Israel's GDP growth slows to 2.2% in third quarter

Slowdown follows stellar 4.6% growth in the second quarter, and 2.6% growth in the first quarter of 2013.

Money cash Shekels currency 521 (photo credit: Reuters)
Money cash Shekels currency 521
(photo credit: Reuters)
Israel’s economic growth slowed to a 2.2 percent annual rate in the third quarter, according to data the Central Bureau of Statistics released on Sunday.
The sluggish growth follows a stellar 4.6% annualized increase in the second quarter and 2.6% in the first.
The Bank of Israel had originally projected overall growth for 2013 at 3.8% – one percentage point of which was ascribed to new inflows of natural gas – but lowered its estimate in September to 3.6%.
Though private consumption, government expenditure and investment all continued to grow at healthy rates in the third quarter, a dramatic decrease in net exports – a byproduct of the stubbornly strong shekel – dragged down the growth figures.
Exports fell an annualized 16.4% in the third quarter, after rising 2% in the previous quarter. At the same time, imports rose at rate of 8.6%.
The Bank of Israel has repeatedly intervened in the foreign exchange markets, buying foreign currency to keep the shekel from getting too strong and making exports more expensive for foreign buyers. In the process, it has brought foreign reserves to record highs and dropped the benchmark interest rate from a high of 3.25% in September 2011 to its current 1%. Yet despite the interventions, the shekel has appreciated by 5.3% against a basket of currencies since the start of the year. In part, the slowdown in growth reflects a global phenomenon; in October, the International Monetary Fund lowered its world growth projections for 2013 from 3.2% to 2.9%.

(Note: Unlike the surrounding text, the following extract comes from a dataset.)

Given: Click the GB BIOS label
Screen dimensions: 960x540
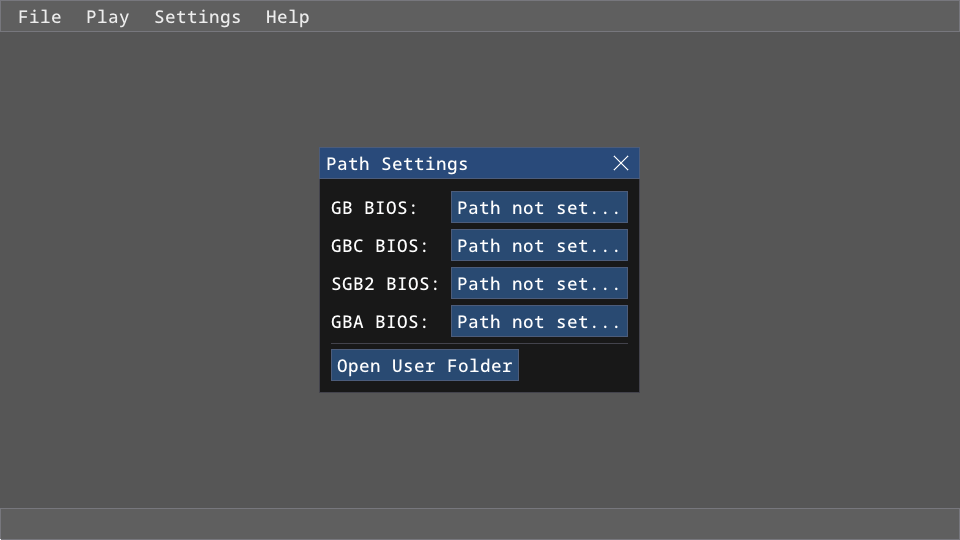Looking at the screenshot, I should (374, 208).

The moderation in growth is a challenge to Prime Minister Binyamin Netanyahu and Finance Minister Yair Lapid, who just weeks ago, called for growth rates closer to the 5% levels seen before the global economic crisis.
Netanyahu tied the high growth target to national security.
“The only way to fund our security needs... is through economic growth. Not through excessive taxation, not through getting the money from someone else,” the prime minister said at the Israel Democracy Institute’s Hurvitz forum in Eilat.
A spokesman for Lapid said the Finance Ministry was examining the data, while Economy and Trade Minister Naftali Bennett had no comment on the matter.
The Central Bureau of Statistics warned, as it always does, that the findings should be treated cautiously, as first estimates of quarterly data are often revised as new data becomes available.